Nunca había hecho nada parecido. Américo se quedó a dormir en el cuarto de sus hijos. No pudo conciliar el sueño, tratando de arreglar las cosas en su mente. Buscaba, sin lograrlo, un destello de luz que le condujese a entender, qué le había sucedido a su mujer. Era ya casi de mañana cuando por fin pudo quedarse dormido. Unos pasos en la casa le despertaron bruscamente. Confundido, trató de orientarse, ya que no era usual que despertara en otro sitio que no fuese su recamara. Recordó lo que había sucedido la noche anterior. Verificó que los muchachos estuviesen en el cuarto. En efecto, los tres estaban dormidos aún.

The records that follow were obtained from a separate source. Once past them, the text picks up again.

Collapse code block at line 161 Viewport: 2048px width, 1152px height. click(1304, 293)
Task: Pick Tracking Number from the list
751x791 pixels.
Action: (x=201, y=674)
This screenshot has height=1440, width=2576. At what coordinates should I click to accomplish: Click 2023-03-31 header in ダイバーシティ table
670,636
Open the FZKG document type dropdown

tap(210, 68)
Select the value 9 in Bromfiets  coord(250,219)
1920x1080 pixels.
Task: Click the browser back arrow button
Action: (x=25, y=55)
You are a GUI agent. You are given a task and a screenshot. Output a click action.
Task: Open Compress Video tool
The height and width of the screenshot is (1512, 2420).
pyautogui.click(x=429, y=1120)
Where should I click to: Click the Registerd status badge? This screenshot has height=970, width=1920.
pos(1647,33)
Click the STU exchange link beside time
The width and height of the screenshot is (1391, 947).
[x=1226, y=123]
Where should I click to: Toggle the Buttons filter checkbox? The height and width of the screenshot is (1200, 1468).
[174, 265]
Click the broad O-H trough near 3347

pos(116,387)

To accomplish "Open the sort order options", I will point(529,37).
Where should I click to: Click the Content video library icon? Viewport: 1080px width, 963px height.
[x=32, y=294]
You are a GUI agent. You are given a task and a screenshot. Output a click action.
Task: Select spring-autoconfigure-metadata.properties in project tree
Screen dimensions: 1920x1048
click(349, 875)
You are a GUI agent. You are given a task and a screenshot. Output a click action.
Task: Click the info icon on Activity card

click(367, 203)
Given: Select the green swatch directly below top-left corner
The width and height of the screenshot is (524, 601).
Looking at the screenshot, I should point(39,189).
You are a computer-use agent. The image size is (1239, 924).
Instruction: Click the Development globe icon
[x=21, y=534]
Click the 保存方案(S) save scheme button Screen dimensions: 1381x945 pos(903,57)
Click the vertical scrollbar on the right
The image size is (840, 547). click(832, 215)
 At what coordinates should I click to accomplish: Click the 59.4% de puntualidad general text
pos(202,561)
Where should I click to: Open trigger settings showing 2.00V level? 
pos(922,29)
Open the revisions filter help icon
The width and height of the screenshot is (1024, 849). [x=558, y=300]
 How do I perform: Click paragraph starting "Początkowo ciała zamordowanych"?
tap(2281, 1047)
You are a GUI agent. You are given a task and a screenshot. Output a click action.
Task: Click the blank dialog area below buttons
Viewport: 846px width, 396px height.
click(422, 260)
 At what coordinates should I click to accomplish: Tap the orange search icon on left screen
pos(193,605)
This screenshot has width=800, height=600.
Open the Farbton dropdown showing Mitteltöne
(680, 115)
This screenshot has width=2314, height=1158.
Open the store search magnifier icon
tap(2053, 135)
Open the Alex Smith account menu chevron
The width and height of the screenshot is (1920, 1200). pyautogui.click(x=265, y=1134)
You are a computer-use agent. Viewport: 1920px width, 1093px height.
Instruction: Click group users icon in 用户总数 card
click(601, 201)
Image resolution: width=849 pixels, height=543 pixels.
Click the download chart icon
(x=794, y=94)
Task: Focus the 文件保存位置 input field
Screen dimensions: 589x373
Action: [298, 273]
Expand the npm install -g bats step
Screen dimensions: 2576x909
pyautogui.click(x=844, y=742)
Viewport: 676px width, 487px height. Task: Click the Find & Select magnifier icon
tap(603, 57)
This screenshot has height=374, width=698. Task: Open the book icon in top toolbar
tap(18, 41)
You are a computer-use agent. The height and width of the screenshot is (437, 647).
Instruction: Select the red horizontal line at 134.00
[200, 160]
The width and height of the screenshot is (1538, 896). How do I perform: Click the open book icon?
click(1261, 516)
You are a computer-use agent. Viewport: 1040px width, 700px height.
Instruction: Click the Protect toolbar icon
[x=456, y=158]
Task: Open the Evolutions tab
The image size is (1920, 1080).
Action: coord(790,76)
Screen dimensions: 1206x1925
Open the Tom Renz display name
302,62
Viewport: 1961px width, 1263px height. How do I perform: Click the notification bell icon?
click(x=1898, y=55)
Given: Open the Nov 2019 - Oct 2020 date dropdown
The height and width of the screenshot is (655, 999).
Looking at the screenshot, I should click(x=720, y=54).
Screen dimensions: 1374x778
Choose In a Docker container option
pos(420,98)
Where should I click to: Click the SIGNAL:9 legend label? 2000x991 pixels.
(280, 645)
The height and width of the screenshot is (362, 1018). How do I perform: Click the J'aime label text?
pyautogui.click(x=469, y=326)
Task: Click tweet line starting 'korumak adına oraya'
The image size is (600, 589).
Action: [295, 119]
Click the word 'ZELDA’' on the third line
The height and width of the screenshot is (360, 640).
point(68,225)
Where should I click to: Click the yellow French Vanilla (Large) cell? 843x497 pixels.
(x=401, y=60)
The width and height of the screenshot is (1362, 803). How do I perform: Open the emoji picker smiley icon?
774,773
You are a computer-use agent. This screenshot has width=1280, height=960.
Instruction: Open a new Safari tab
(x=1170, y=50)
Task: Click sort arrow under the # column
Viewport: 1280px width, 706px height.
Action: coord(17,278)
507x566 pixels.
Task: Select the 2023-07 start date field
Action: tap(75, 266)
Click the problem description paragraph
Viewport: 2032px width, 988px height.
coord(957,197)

Se levantó con mucho cuidado, tratando de no hacer ruido para que no se despertaran. Se encaminó raudo hacia la cocina, que era el sitio desde donde hubo escuchado los pasos. Allí estaba Agustina, sedosa, muy coqueta. El cabello lo llevaba recogido en un moño estupendo. Lucía un maquillaje sublime y despedía un aroma sensual. Estaba como todos los días. En contraste con lo observado la noche anterior, se presentaba ante él una mujer muy bonita; la dama que tanto le había gustado, la que aún le gustaba y a quien amaba profundamente. Américo estaba cada vez más contrariado, ya que no percibía en ella un asomo de pesar o de vergüenza por lo que había sucedido hacía apenas unas horas. Se quedó estático frente a su esposa.
Ella lo miró detenidamente, como escrutándolo. No denotaba lo expresado en el ensimismamiento que le otorgaba su esposo, y con lo que pretendía que ella explicara un comportamiento inusual. Nada de eso sucedió. Nada recordaba Agustina. Se sintió extraña esa mañana, al notar su ropa sucia y un desagradable sabor en su boca. Determinó la mujer, que tal vez sin darse cuenta, al entregarse a sus tantos quehaceres; había ensuciado su vestido más de la cuenta y en cuanto al extraño aliento matutino, era algo lógico que se sienta el aliento así al despertar. En verdad no recordaba nada de lo sucedido.
Américo lo tomó con entereza. Supuso, para no irse por la tangente, que la vida es siempre un cúmulo de misterios y que tal vez lo que había sucedido era uno de ellos. Estaba muy confundido, no se podía explicar una conducta repentina que rayaba en lo chabacano en ella, que era un cúmulo de virtudes; la conducta proba la caracterizaba. Sus principios religiosos, hondamente recibidos de sus padres y de sus abuelos, eran su mayor credencial de honestidad y rectitud. Sus hijos estaban recibiendo igual enseñanza y a él eso lo engrandecía. Todos los domingos acudían al sagrado culto y el altruismo los determinaba. Siempre eran prestos a tender una mano amiga a quien la necesitara. Por ello, cuando ella se le acercó con ternura a decirle que ya estaba listo el desayuno, él le preguntó sin rodeos, el porqué de su conducta la noche anterior.